Dear Sir or Madam,
Today, we write to you regarding a brief history of the events leading to the patriation of the Constitution. For a few of our readers, that sentence probably sounds like a bunch of nonsense. What exactly does it mean to patriate a Constitution? Is that just a big word that a bunch of crafty individuals throw around in a wily attempt to confuse the general population? What does that even mean? Luckily, we here at the Dominion are looking out for our fellow Canadians. Our aim is to give you a brief description of what it means to patriate a document, as well as to describe some of the events that influenced both the Canadian government and the British Crown towards this end.
In 1982, Canada officially patriated its Constitution, which transferred the official control over the document from Britain to the federal and provincial governments.1 This decision effectively established Canada’s independence, and showcased its desire to be distanced from its colonial past. Up until this point, it may be argued that Canada had remained more of a British colony than a completely self-reliant and independent country.
Along with bringing the document home, the name was also changed to better reflect Canada’s newfound independence from the United Kingdom. One must admit it would seem rather strange to fight for exclusive Canadian control over the Constitution while maintaining the name British North America Act (BNA Act). On April 17, 1982, Queen Elizabeth II travelled to Canada to introduce the newly named Constitution Act.2 In addition to the name change, the document itself underwent some changes. One of the most notable changes that happened in 1982 was the addition of the Canadian Charter of Rights and Freedoms.3 The Charter allowed for individual rights and liberties to be protected from intrusion or disregard by governmental bodies. For the first time, Canadian citizens and non-citizens alike had recognized protections in a constitutional document. The Charter addition was a monumental part of Canadian history because it entrenched individual rights into the Constitution, which were missing entirely from the original BNA Act.

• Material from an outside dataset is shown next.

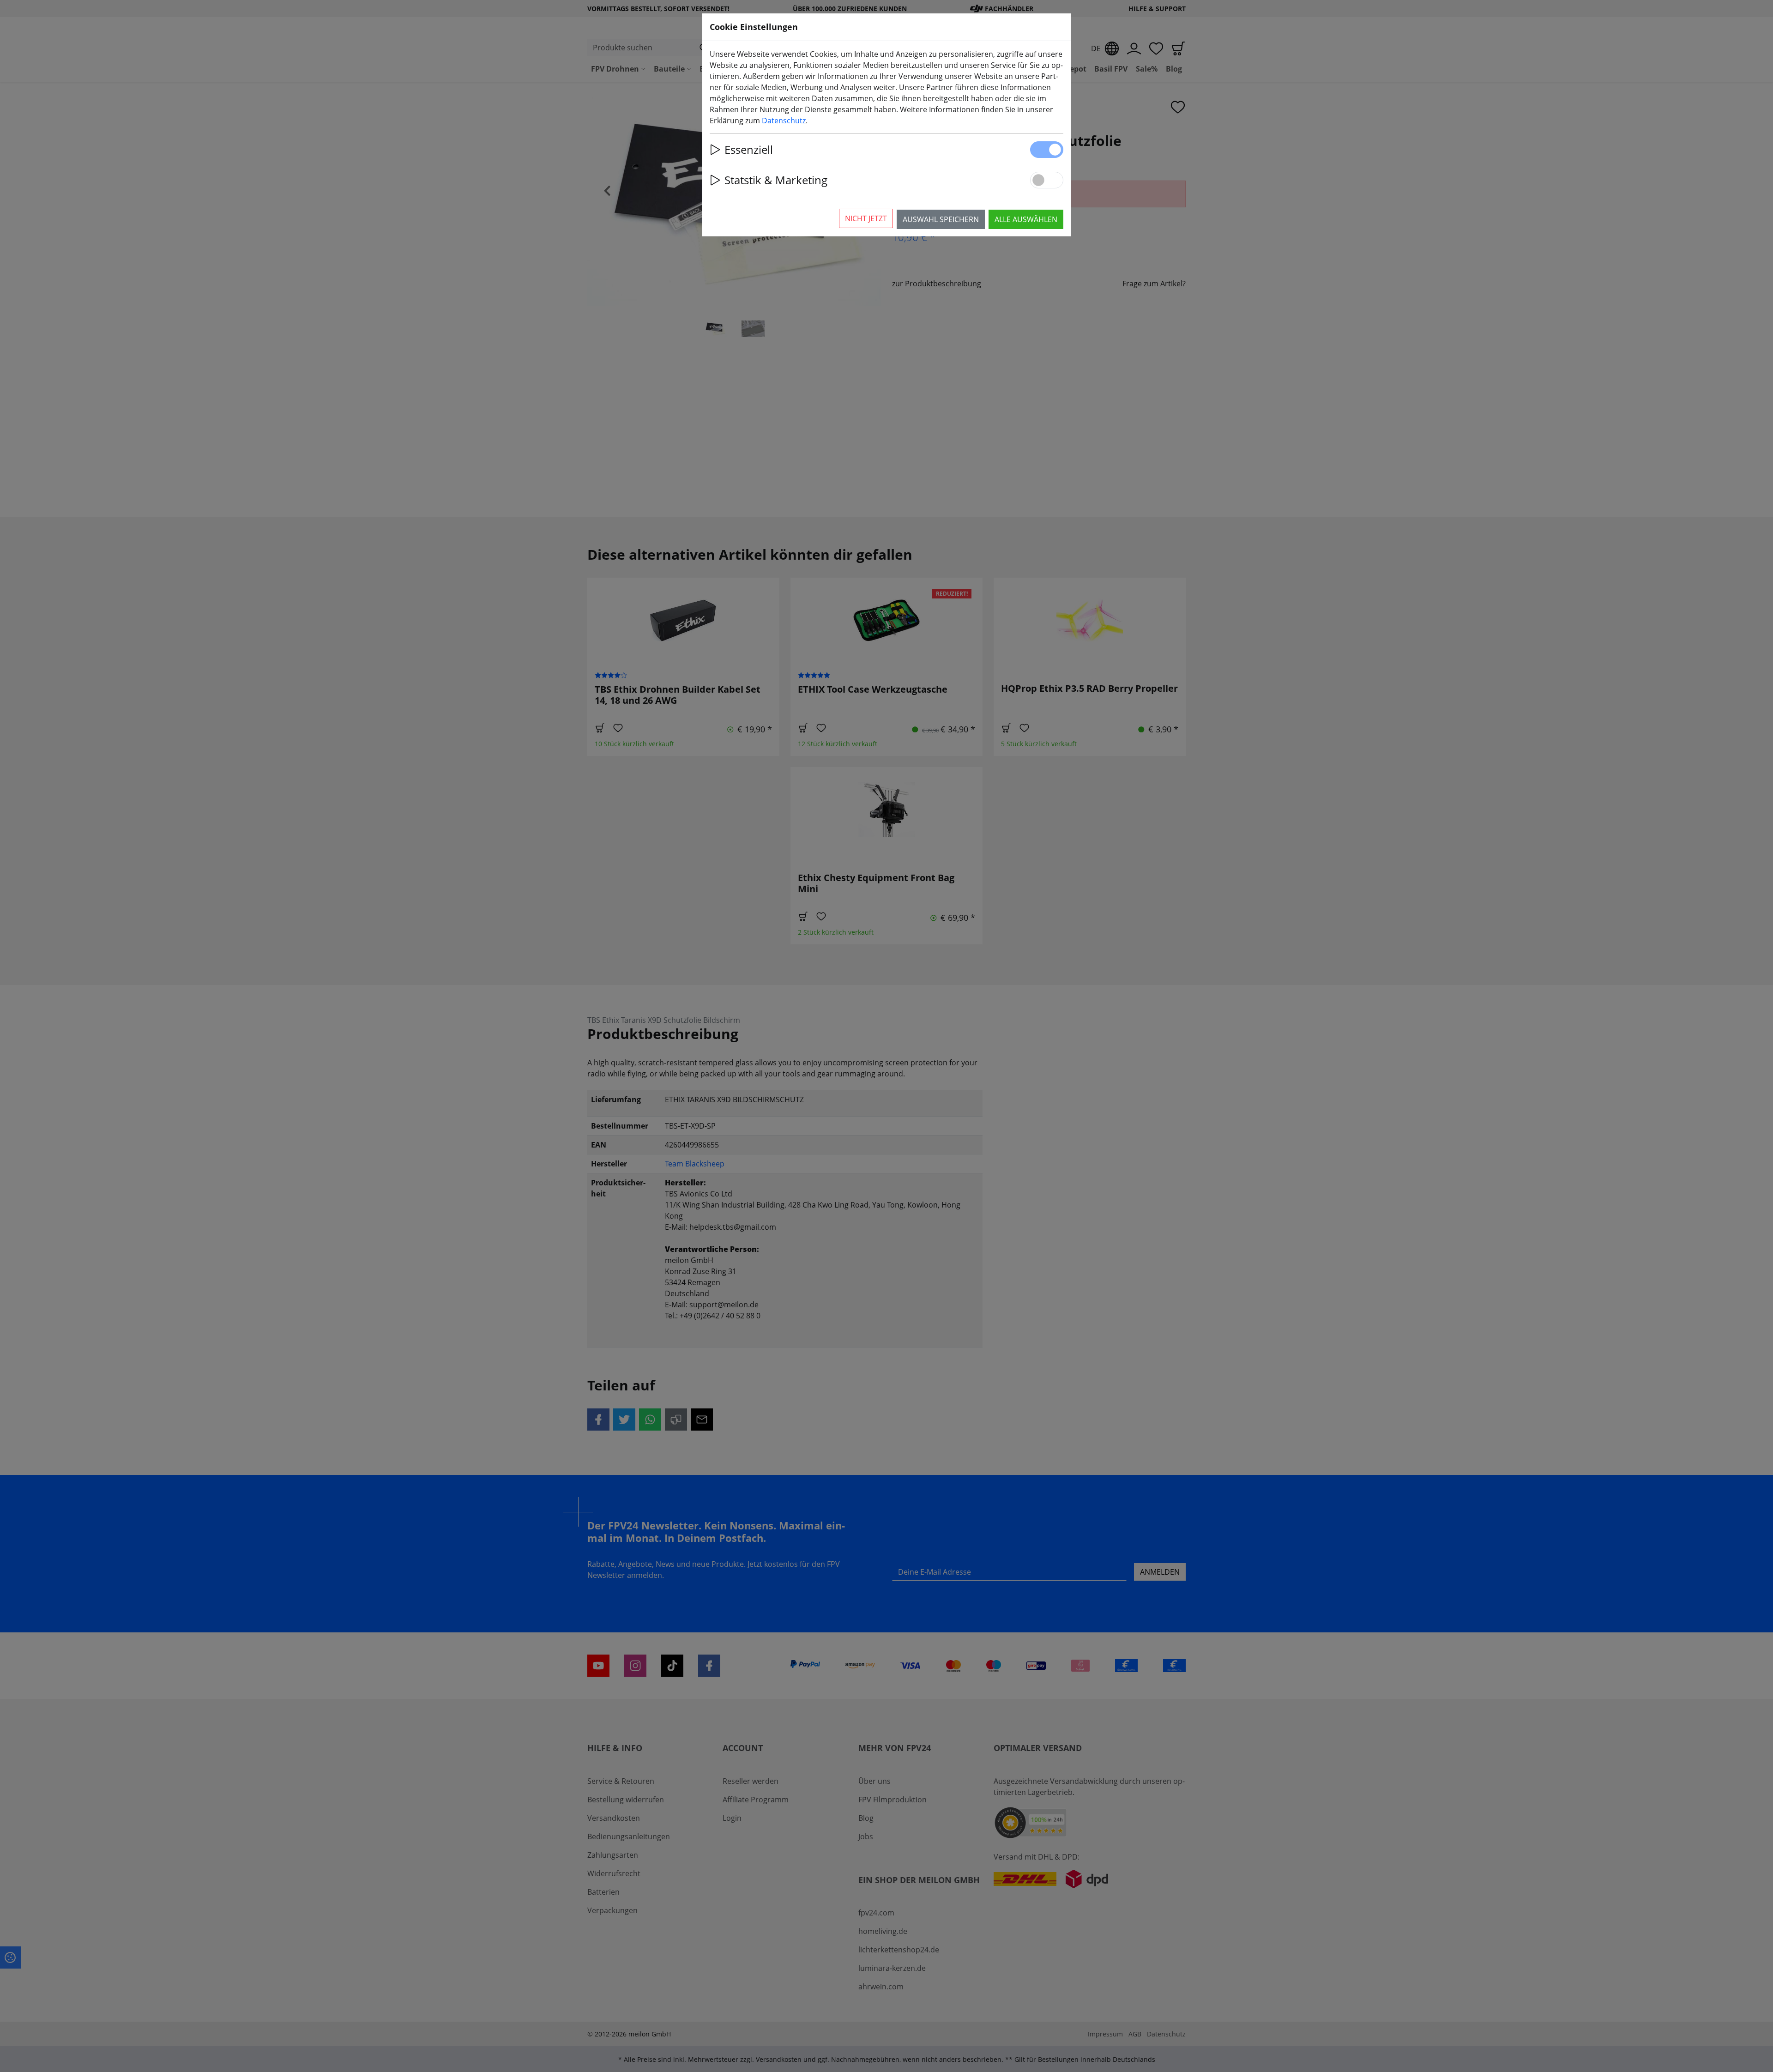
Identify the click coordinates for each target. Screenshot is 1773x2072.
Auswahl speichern (941, 219)
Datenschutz (784, 120)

People may be under the misguided perception that every province was ecstatic to patriate the Constitution and amend the features of what used to be the BNA Act. This was not the case. Six provinces including: Alberta, Manitoba, Prince Edward Island, Quebec, Newfoundland, and British Columbia, strongly disdained Trudeau’s proposed Constitution and the Charter that would accompany it.4 Later, Nova Scotia and Saskatchewan also joined forces with the other six provinces in their fight against the federal government’s proposed constitutional amendments.5
Eventually, the question as to whether the federal government even needed provincial support to amend the Constitution made its way to the courts. In one of Canada’s leading constitutional law decisions known as the Patriation Reference, the Supreme Court ruled that while by convention the federal government should have substantial provincial support for constitutional amendments, there is no legal barrier barring them from unilaterally amending it.6 This ruling had extreme significance for the Constitution Act of 1982, because it allowed the federal government to pass their new act without the consent of Quebec, who did not authorize it during 1982. So yet again, we here at the Dominion are wondering: have we given the federal government too much power over matters that have a wide impact on the provinces?
Your Most Humble and Obedient Servants,
1Robert Sheppard, “Patriation of the Constitution” (3 September 2012), online: <www.thecanadianencyclopedia.ca/en/article/patriation-of-the-constitution>.
6 Re: Resolution to amend the Constitution,  1 SCR 753 at 908-910, 1981 CanLII 25 (SCC).